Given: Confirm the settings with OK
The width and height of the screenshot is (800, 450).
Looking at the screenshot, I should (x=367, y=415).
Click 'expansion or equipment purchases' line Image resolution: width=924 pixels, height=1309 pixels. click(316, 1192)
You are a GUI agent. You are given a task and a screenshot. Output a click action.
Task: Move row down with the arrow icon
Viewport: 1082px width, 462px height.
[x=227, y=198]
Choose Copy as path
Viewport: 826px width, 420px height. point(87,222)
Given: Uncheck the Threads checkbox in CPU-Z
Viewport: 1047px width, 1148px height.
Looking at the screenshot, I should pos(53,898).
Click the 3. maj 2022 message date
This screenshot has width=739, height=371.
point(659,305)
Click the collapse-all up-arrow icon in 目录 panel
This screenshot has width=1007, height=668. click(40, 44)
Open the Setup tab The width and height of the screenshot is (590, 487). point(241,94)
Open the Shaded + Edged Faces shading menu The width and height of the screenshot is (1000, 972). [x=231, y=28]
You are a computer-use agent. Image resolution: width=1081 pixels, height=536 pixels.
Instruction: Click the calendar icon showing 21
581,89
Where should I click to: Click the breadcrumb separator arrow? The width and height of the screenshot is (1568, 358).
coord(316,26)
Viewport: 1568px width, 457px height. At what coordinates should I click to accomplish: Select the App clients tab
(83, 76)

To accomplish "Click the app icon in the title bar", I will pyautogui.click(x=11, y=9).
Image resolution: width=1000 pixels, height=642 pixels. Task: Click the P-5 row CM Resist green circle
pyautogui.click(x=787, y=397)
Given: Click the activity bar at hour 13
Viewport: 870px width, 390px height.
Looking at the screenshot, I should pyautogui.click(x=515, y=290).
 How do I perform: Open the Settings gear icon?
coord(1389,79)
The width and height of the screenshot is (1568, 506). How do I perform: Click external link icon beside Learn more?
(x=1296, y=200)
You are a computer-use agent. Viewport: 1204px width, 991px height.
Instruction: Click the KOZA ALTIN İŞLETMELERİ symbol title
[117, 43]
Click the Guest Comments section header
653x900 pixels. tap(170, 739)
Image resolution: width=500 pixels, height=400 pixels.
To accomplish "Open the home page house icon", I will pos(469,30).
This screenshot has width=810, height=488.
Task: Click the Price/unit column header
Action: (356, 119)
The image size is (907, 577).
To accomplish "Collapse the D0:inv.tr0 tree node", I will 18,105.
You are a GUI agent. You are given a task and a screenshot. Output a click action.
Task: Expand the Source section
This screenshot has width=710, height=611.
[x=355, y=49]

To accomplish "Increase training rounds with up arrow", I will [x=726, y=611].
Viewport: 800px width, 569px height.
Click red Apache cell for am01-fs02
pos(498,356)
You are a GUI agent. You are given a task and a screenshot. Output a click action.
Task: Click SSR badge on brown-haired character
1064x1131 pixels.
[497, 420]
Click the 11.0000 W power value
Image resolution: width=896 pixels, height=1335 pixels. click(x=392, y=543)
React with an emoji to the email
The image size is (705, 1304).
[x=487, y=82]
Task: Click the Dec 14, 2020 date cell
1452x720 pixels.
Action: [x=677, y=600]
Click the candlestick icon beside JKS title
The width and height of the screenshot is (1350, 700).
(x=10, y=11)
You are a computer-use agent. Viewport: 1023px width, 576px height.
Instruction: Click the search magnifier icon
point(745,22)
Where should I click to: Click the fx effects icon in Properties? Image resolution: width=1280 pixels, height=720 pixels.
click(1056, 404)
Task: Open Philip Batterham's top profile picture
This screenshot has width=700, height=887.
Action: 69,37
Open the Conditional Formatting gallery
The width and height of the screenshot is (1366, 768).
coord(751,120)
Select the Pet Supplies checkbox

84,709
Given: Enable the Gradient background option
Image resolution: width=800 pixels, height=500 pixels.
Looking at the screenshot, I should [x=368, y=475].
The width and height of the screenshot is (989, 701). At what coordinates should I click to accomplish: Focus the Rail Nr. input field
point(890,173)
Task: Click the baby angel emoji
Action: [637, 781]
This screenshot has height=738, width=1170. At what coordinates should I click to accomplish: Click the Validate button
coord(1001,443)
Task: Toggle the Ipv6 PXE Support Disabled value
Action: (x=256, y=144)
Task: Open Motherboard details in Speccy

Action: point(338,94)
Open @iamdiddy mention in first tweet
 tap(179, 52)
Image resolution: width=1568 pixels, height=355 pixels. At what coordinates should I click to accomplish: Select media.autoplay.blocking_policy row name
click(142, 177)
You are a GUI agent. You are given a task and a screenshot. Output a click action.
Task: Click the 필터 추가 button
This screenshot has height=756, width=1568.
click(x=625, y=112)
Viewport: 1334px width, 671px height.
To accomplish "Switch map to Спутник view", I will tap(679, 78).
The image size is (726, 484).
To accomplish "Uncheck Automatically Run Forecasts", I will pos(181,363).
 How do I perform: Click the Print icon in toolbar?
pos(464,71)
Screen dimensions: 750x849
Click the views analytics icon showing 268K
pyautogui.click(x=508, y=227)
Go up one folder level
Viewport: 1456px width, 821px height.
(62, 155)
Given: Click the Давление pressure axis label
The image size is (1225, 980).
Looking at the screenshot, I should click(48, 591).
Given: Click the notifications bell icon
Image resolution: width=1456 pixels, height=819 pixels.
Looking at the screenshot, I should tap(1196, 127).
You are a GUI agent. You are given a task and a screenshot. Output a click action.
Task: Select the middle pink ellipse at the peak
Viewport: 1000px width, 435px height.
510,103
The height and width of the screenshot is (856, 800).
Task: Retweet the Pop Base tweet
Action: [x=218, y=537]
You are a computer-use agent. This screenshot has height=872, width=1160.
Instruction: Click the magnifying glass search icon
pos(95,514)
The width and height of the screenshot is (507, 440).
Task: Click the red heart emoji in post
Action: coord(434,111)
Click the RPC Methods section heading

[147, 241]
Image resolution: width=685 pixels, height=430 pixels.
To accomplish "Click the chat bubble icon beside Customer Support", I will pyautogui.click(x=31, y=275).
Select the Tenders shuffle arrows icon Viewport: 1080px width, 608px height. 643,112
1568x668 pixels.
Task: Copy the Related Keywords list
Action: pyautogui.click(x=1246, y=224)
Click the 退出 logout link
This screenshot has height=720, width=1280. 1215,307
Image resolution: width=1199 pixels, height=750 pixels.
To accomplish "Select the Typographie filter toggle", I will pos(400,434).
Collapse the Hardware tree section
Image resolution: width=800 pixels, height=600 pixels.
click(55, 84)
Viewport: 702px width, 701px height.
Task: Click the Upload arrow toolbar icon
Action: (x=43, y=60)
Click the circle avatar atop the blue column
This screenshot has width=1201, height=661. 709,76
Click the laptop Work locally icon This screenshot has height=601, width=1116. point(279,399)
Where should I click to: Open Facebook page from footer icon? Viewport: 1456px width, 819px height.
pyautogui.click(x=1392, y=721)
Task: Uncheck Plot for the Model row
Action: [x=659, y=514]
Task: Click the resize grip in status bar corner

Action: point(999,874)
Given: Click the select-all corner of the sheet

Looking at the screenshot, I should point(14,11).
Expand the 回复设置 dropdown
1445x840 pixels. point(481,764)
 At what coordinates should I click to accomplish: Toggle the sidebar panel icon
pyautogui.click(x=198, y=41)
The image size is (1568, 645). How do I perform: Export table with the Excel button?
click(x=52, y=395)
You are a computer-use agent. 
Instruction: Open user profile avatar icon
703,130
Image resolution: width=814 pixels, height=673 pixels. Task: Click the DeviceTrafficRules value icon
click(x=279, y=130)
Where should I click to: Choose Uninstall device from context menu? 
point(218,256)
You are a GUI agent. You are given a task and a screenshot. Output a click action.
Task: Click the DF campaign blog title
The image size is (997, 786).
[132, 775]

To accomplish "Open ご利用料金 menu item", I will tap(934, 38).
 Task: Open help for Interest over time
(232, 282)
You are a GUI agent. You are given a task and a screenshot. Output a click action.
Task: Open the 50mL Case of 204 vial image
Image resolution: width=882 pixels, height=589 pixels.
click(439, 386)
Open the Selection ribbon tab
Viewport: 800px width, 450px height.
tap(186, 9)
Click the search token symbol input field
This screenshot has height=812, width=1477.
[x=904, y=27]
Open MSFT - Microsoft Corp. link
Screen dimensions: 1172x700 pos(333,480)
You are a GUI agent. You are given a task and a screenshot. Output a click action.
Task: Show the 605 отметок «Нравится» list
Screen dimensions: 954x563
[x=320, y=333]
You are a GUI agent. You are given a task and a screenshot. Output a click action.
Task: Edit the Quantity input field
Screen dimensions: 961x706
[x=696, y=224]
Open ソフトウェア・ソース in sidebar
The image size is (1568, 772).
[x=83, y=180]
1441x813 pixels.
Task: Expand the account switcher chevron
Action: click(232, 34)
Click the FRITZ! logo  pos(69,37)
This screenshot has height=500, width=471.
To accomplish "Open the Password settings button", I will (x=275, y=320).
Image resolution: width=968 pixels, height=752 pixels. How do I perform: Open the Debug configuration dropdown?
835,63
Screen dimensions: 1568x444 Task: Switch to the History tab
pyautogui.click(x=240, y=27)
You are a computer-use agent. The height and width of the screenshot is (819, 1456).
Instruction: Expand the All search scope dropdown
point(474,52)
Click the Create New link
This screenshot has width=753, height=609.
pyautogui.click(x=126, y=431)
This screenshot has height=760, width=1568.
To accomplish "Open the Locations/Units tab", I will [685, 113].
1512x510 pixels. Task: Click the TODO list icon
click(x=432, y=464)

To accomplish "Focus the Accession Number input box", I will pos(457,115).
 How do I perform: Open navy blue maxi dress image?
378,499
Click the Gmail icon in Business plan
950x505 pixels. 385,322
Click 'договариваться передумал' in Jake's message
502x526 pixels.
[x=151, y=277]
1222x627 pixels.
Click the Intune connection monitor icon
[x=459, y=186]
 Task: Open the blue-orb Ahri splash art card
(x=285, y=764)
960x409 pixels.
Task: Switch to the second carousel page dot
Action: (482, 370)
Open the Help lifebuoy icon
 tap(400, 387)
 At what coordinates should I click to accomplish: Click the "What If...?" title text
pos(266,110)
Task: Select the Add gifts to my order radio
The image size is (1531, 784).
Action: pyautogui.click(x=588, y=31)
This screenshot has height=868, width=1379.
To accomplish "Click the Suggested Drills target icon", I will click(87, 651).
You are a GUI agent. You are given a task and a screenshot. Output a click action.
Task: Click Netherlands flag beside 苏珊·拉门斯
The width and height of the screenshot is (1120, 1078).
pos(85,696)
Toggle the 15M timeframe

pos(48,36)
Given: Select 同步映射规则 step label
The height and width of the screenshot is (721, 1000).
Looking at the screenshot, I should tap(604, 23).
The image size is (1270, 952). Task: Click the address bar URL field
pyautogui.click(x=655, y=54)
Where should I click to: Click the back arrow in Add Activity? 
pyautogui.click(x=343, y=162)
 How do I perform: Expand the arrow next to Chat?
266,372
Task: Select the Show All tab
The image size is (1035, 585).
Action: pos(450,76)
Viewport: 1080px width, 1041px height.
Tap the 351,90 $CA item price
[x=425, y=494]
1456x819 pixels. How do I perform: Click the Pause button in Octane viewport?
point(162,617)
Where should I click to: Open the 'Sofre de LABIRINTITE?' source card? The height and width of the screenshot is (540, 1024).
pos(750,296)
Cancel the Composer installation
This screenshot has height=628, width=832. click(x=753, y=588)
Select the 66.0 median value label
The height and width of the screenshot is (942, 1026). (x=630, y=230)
★ ★ ★ ★
- Task statement: Go through the listing above and state how many of its lines contain "tree", with no other words.

- Output for this task: 2